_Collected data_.
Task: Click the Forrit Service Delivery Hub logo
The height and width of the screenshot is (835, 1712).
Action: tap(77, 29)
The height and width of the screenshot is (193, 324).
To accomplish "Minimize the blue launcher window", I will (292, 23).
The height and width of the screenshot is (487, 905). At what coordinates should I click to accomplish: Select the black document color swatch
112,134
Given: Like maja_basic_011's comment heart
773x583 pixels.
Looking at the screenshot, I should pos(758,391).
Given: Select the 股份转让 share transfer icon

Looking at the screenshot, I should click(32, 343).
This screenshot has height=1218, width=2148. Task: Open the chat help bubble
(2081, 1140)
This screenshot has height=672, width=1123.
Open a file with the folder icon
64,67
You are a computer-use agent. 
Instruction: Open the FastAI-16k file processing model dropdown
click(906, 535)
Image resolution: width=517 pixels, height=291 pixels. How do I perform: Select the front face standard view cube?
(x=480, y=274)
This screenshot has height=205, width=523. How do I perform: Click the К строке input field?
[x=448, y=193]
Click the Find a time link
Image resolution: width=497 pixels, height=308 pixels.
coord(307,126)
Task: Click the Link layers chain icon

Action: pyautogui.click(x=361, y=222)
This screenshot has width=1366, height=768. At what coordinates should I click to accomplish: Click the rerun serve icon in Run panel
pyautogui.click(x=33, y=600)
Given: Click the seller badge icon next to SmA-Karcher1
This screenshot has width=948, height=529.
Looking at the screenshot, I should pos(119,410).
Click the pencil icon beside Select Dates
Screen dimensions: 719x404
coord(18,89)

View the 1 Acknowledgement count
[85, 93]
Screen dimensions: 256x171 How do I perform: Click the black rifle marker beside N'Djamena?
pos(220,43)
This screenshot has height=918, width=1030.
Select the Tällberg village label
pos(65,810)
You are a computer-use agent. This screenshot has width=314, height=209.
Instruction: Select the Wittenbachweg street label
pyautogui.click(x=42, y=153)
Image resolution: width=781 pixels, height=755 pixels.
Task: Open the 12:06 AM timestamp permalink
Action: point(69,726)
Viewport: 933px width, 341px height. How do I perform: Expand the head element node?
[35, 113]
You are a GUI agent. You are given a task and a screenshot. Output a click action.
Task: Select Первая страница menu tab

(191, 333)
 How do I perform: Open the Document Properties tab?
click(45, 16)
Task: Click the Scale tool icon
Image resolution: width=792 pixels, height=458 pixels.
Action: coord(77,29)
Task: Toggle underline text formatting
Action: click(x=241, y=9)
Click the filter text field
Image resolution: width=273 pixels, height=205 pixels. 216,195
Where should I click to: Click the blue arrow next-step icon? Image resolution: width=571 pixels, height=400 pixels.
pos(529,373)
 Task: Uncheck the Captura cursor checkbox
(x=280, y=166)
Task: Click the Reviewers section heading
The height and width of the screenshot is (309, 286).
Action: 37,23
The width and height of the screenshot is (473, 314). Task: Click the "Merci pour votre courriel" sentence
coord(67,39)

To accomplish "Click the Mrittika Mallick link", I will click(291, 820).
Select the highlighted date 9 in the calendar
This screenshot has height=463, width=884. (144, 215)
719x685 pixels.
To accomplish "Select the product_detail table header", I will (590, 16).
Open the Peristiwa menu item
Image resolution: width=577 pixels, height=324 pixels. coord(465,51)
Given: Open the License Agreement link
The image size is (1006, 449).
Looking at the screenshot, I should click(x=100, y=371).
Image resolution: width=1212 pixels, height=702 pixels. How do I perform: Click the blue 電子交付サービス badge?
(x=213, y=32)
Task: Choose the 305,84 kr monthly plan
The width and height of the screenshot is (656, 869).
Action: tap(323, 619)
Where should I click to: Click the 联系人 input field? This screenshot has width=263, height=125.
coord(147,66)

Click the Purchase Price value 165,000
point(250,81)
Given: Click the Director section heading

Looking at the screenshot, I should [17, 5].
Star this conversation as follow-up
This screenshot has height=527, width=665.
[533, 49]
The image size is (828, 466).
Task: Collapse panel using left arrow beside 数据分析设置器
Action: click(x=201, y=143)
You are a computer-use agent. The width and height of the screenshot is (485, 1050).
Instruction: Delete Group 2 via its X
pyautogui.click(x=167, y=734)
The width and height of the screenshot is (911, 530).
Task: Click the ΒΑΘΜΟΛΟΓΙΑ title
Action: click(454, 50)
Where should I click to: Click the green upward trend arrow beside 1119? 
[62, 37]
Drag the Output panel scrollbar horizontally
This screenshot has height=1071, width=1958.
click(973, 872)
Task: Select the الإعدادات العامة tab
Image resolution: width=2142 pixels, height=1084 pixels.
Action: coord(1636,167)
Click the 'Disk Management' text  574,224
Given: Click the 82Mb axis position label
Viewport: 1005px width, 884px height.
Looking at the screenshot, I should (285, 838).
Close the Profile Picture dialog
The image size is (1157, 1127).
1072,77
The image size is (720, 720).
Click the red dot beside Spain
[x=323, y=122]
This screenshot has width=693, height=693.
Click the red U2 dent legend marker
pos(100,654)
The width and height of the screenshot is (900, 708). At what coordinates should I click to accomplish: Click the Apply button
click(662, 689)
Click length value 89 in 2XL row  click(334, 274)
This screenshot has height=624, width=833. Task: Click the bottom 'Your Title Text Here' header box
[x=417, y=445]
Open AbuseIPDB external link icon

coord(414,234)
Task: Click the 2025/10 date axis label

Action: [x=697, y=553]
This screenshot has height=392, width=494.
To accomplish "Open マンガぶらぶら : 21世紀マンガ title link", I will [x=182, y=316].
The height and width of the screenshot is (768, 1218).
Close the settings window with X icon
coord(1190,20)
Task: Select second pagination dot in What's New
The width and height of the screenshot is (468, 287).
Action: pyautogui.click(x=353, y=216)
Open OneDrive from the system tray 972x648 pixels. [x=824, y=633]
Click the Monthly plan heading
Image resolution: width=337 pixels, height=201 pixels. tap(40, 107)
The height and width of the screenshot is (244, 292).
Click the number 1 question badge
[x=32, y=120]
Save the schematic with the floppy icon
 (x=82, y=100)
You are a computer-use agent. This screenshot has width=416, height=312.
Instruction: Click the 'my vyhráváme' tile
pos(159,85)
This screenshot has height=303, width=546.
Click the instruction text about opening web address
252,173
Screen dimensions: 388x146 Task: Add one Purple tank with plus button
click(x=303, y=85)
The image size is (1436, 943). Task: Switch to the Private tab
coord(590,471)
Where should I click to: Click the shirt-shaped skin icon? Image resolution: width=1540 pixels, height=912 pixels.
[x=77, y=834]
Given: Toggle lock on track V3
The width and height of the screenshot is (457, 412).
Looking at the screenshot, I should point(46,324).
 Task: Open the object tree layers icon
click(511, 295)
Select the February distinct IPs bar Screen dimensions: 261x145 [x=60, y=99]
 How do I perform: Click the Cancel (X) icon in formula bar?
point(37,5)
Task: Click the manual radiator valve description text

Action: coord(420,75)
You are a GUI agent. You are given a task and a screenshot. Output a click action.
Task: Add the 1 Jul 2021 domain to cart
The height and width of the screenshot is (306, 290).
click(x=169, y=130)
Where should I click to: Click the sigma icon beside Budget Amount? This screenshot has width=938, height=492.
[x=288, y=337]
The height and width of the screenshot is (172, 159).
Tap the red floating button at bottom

_Brief_. Which lines of the records contain the string "plan"? Gather each of them, treating uppercase and lowercase as different.

_Reply_.
Task: Choose the 305,84 kr monthly plan
Click the Monthly plan heading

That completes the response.